Hello! Today I’m sharing a traditional recipe from MALABAR. Yes! sweet CHATTI PATHIRI.
This is made in both sweet and savoury versions. Personally, I love both versions, and they have similar preparation steps. Here I have made a CUSTARD using milk and eggs which gives the sweet punch for this dish.
A layer of rotis are made and they are stuffed with roasted plantain, cashew nuts and raisins. You can also add coconut or egg with sugar. Layering is also made using pancakes, but l like this roti layering technique.
- 1 cup all purpose flour
- 1 tsp vegetable oil
- water (required to make the dough)
- 2 tbsp ghee
- 1 cup milk
- 1 egg
- 1 small plantain (cut into small pieces)
- 6 tbsp sugar
- 1/2 cup cashew nuts and raisins
- 2 tbsp ghee
- 3 cardamon
- 2 tsp Poppy seeds
INSTRUCTIONS WITH STEP BY STEP IMAGES
Take all purpose flour, vegetable oil, salt in a bowl and combine them and make a dough with some water. Rest it for 10 minutes, this makes the dough softer. Make small lemon sized balls from the dough.
Flatten the dough with the help of a rolling pin and heat a tawa and half cook the rotis, brush the surface with some ghee. Similarly do the same for all rotis. Then roast the plantain pieces with some sugar and ghee until it gets light brown colour. Keep it aside in another plate.
Again roast cashew nuts and raisins with little ghee and keep it aside.
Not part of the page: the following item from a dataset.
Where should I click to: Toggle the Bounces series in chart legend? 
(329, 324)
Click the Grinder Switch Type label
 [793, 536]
In a sauce pan take milk, egg, sugar and stir it continuously until it gets a thick consistency. Then add the cardamon and turn off the flame. Thus custard is also made!
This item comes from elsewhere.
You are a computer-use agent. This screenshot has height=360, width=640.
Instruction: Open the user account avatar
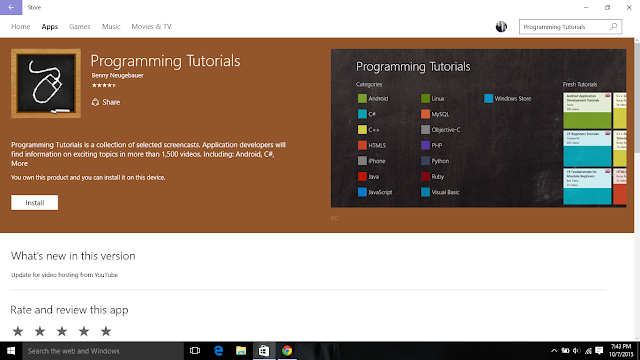[501, 27]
Now for layering take a pan or baking dish and grease it with some ghee. Place the prepared roti and then spread some plantain, cashew nuts, raisins and some poppy seeds.
Then place another roti on top the first layer. Then pour some of the prepared custard on it’s top.
Similarly do the same method and finally pour the whole custard on top of the chatti pathiri. Cover the pan with a lid and cook it for 20 minutes in medium flame or you can bake it (180 degree c for 15 minutes).
After cooking take it carefully and let it cool a bit. Serve it!